■ **SOURCE MATERIAL**:
════════════════════

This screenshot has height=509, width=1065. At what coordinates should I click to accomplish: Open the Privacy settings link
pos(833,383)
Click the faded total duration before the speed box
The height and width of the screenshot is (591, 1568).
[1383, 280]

════════════════════

■ **DIRECTIONS FOR THIS TASK**: Copy out the records above without altering anything.

■ **RESULT OF THE TASK**:
This screenshot has height=509, width=1065. At what coordinates should I click to accomplish: Open the Privacy settings link
pos(833,383)
Click the faded total duration before the speed box
The height and width of the screenshot is (591, 1568).
[1383, 280]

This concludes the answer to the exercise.